Ora, i ricercatori della Washington University di St. Louis hanno determinato quale sia stato il responsabile della scissione. La colpevole è la luce di una stella massiccia, morta da tempo, che ha lasciato questa firma sui corpi rocciosi vicini. I risultati dello studio sono stati pubblicati sulla rivista Geochimica et Cosmochimica Acta.
«Sapevamo di essere nati dalla polvere di stelle: cioè, la polvere creata da altre stelle nel nostro vicinato galattico faceva parte degli elementi costitutivi del Sistema Solare – afferma Lionel Vacher, autore dello studio – ma la nostra ricerca ha dimostrato che la luce delle stelle ha avuto un profondo effetto anche sulle nostre origini».
Per dimostrare questa teoria, i ricercatori hanno analizzato un frammento di meteorite proveniente da un asteroide rinvenuto in Algeria nel 1990, chiamato Acfer 094. Asteroidi e pianeti si sono formati dallo stesso materiale presolare, ma sono stati influenzati da diversi processi naturali. Gli elementi costitutivi rocciosi che si sono uniti per formare questi corpi celesti sono stati sottoposti a processi violenti, vaporizzati e ricombinati. Ma l’asteroide da cui proviene Acfer 094 è riuscito a sopravvivere per 4,6 miliardi di anni, per lo più incolume.
L’Acfer 094 è anche l’unico meteorite che contiene simplectite cosmica, un’intercrescita di ossido di ferro e solfuro di ferro, con isotopi di ossigeno estremamente pesanti: una scoperta significativa per gli scienziati.

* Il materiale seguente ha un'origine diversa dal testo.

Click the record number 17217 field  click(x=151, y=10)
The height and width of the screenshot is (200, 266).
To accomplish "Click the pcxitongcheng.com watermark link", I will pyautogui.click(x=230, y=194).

Il Sole contiene circa il 6 per cento in più dell’isotopo dell’ossigeno più leggero, rispetto al resto del suo sistema; questa particolarità può essere spiegata dalla presenza di luce ultravioletta che brilla sui ‘mattoni’ del Sistema Solare, scomponendo selettivamente il monossido di carbonio nei suoi atomi costituenti. Questo processo crea anche un serbatoio di isotopi di ossigeno molto più pesanti. Fino al ritrovamento di tracce di simplectite cosmica, tuttavia, nessuno aveva trovato questa firma isotopica pesante in campioni di materiali di asteroidi e meteoriti.
Con solo tre isotopi a disposizione non è stato possibile rispondere agli interrogativi sull’origine della luce. A questo punto, gli scienziati hanno deciso di analizzare gli isotopi di zolfo nel meteorite: essi dovrebbero lasciare i loro segni in diversi rapporti, a seconda dello spettro della luce ultravioletta che ha irradiato il gas di idrogeno solforato nel sistema proto-solare.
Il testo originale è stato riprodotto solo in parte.